= 2006–07 Serbian local elections =

A small number of Serbian municipalities held local elections in 2006 and 2007 for mayors, assembly members, or both. These were not part of the country's regular cycle of local elections but instead took place in certain jurisdictions where either the local government had fallen or the term of the municipal assembly had expired.

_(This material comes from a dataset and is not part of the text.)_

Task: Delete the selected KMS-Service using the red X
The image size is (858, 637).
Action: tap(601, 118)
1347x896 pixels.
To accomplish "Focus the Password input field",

Serbia had introduced the direct election of mayors in 2002. This practice was abandoned with the 2008 cycle, but it was still in effect in 2006 and 2007, and some mayoral by-elections took place in those years. The constituent municipalities of Belgrade did not have directly elected mayors, and in these jurisdictions mayors were chosen by the elected assembly members.

All assembly elections were held under proportional representation with a three per cent electoral threshold. Successful lists were required to receive three per cent of all votes, not only of valid votes.

==Results==
===2006===

====Belgrade====
=====Barajevo=====
An election for the Barajevo municipal assembly was held on 1 October 2006, with repeat voting in some polls on 8 October.

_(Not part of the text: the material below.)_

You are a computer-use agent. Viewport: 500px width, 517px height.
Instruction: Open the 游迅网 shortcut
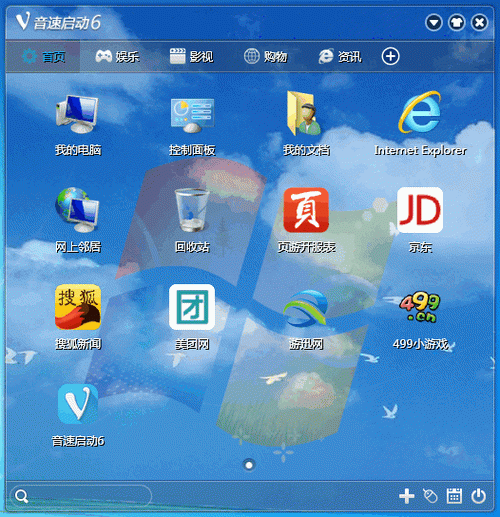306,307
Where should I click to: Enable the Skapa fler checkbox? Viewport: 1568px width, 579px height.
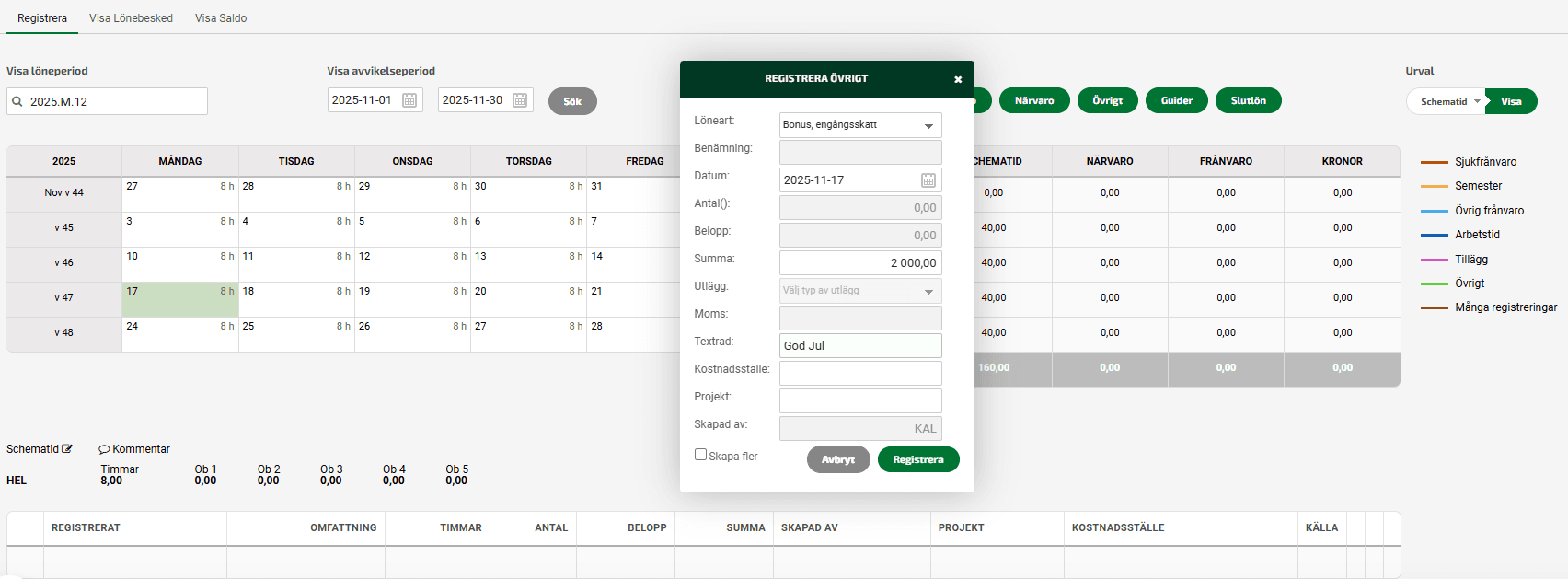(700, 455)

Incumbent mayor Rade Stevanović of the Democratic Party of Serbia was selected for another term in office on 8 December 2006. He was dismissed from office on 12 February 2007 but was reinstated nine days later. Branislav Đurić of the Radical Party appears to have been acting mayor during the brief time Stevanović was out of office.

Stevanović was again dismissed on 30 April 2007. Igor Jevtić of New Serbia was initially dismissed as deputy mayor at the same time; however, his dismissal was overturned on 15 May and he appears to have served as acting mayor prior to the appointment of Branka Savić of the Democratic Party on 25 June.

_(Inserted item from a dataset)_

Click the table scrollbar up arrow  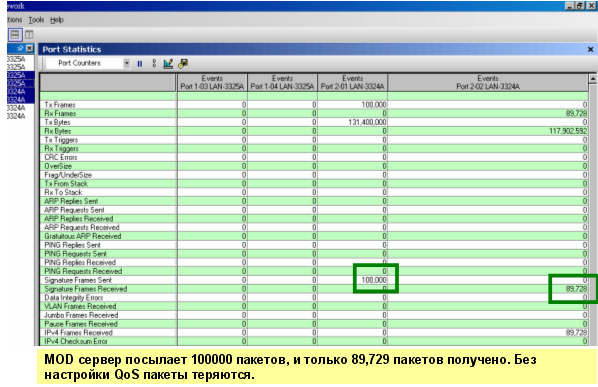pos(593,79)
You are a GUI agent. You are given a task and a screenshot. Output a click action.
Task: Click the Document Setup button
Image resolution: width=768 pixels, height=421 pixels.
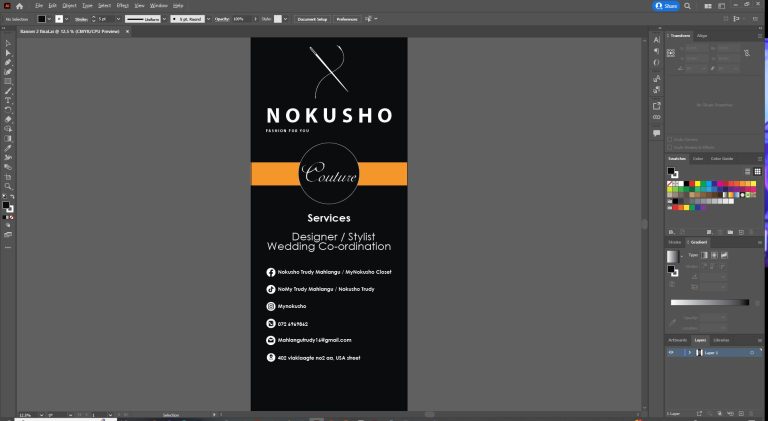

| Party |  | Votes | % | Seats |
|  | Democratic Party–Boris Tadić | 2,778 | 24.32 | 9 |
|  | Democratic Party of Serbia–Dr. Vojislav Koštunica | 2,421 | 21.20 | 8 |
|  | Serbian Radical Party–Tomislav Nikolić | 1,741 | 15.24 | 5 |
|  | Socialist Party of Serbia | 1,198 | 10.49 | 4 |
|  | New Serbia–Mr. Velimir Ilić | 1,195 | 10.46 | 4 |
|  | Strength of Serbia Movement–Bogoljub Karić–Dr. Igor Elez | 381 | 3.34 | 1 |
|  | Serbian Democratic Renewal Movement–Vojislav Mihailović–Veroljub Stevanović | 364 | 3.19 | 1 |
|  | G17 Plus–Mlađan Dinkić | 354 | 3.10 | 1 |
|  | Movement for Barajevo–Vladeta Vićentijević | 242 | 2.12 | – |
|  | "PUPS"–Nebojša Brkić | 192 | 1.68 | – |
|  | Citizens' Group: Zdravko Ilić | 182 | 1.59 | – |
|  | Liberal Democratic Party–Čeda Jovanović | 120 | 1.05 | – |
|  | Citizens' Group: Milan Gvozdić | 77 | 0.67 | – |
|  | Serbian Renewal Movement–Ivan Petković | 67 | 0.59 | – |
|  | Democratic Orthodox Party–Dr. Mihailo Petković | 65 | 0.57 | – |
|  | Citizens' Group: Petar Tešić | 30 | 0.26 | – |
|  | Citizens' Group: Slaviša Stanković–Settlement "Gaj"–Step to the City | 15 | 0.13 | – |
| Total |  | 11,422 | 100.00 | 33 |
Source:

====Vojvodina====
=====Bečej=====
Former Bečej mayor Đorđe Predin had been defeated in a 2005 recall election, and a by-election to replace him was held over two rounds on 5 and 19 February 2006. Peter Knezi, who had served as deputy mayor, may have been acting mayor during the election period.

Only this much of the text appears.